I could feel it suck on my new boot when I tried to pull m leg out. Then my other leg sank down to my knee. The more I moved, the more I got stuck. It pulled at my boots and grabbed me by my backside. I wiggled. I squirmed. Muck squished up to my waist and in between my fingers as I tried to crawl out. I rolled. I writhed. Muck tugged at one arm and dripped down the back of my neck.

Indiana stared at me trying to tell me with her eyes to stay still. But, a bubble of gas popped right in front of me and splashed muck onto my upper lip. The smell made me gasp and I sunk right down into the muck until only my nose , my mouth, and one ear were still out. Indiana kept staring her message to me until I understood and stayed still. I had muck sucking my boots, my backside, my hands and hair, and my left ear. Do you know the feeling when your head is in the water and that water flows all the way into your ear and pops when it touches your ear drum? Well, that was kind of the feeling I had in my left ear. I didn’t know what I was going to do.

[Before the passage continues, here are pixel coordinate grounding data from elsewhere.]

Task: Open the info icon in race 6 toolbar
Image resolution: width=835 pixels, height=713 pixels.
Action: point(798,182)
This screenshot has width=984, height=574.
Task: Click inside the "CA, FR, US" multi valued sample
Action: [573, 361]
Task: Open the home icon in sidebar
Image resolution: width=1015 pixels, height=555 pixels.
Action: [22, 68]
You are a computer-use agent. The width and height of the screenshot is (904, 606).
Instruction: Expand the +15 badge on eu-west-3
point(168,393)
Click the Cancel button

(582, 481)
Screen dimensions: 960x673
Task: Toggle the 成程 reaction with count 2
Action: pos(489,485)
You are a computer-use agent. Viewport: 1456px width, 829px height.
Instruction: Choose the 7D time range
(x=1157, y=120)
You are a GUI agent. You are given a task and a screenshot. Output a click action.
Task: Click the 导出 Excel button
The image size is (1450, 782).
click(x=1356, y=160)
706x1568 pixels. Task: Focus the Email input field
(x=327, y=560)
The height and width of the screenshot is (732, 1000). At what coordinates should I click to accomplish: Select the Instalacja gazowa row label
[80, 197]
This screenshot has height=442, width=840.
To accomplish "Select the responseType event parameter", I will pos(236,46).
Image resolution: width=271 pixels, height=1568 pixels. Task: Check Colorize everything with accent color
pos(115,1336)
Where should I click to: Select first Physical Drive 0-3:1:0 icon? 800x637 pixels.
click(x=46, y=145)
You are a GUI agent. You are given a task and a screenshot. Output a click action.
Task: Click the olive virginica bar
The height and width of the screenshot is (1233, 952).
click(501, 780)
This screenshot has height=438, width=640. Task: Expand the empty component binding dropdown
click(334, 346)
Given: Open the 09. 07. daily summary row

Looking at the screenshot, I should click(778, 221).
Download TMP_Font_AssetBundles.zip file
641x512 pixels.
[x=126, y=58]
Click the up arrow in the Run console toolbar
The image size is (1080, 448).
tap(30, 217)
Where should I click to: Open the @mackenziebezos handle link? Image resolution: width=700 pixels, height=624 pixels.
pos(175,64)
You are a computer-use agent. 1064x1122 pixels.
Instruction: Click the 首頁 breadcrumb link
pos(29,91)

Well, at least Indiana had a plan. She gently grabbed hold of my nose with her teeth the way a momma dog holds a puppy. She got a good hold there on my nose and started to pull. She was always good at pulling.

I could feel the muck pulling out of my hair and my left ear. But that stringy muck had gotten deep into the story part of my head and as she pulled, I could feel the stories being sucked right out of my left ear. My hair got free, but I lost the story of the three pigs. My shoulder and one arm came out and I grabbed a sword fern, but I lost Goldilocks and the three bears. Indiana kept pulling and my backside shook loose and I tried to crawl up onto the dirt, but I lost the three princesses, Cinderella, Snow White, and Sleeping Beauty. My ankles finally came free but a long strand of muck took everything inside, the Emerald City, Narnia, and both Hogwarts and Wayside Schools. Finally the strand of muck broke when I got my left foot out  and laid heaving in the dirt but the last thing I lost was my mother’s story about the very day I was born.

As if that wasn’t enough, that muck stole my left sock and both of my brand-new boots. And that’s why I don’t have any stories left in my head.

So will that do for tonight?

Thank you for listening, jb


  1. Hello Julie
    I have been missing so many of your posts lately.You are a talented writer and whatever you write makes an interesting reading.Its a shame that I have too miss so much, being pressed for time right now; but I promise to be back soon.I hope you will keep creating these gems.Who knows, someday you will end up with a book!

  2. Thanks Arti! I appreciate that. Please don't worry about missing anything. I really love that you're busy with your art. I find I need to be around visual art to be happy and your work does that job. The last time I looked at your blog, your self-portrait and the one of the two boys, I was stunned yet again by your work.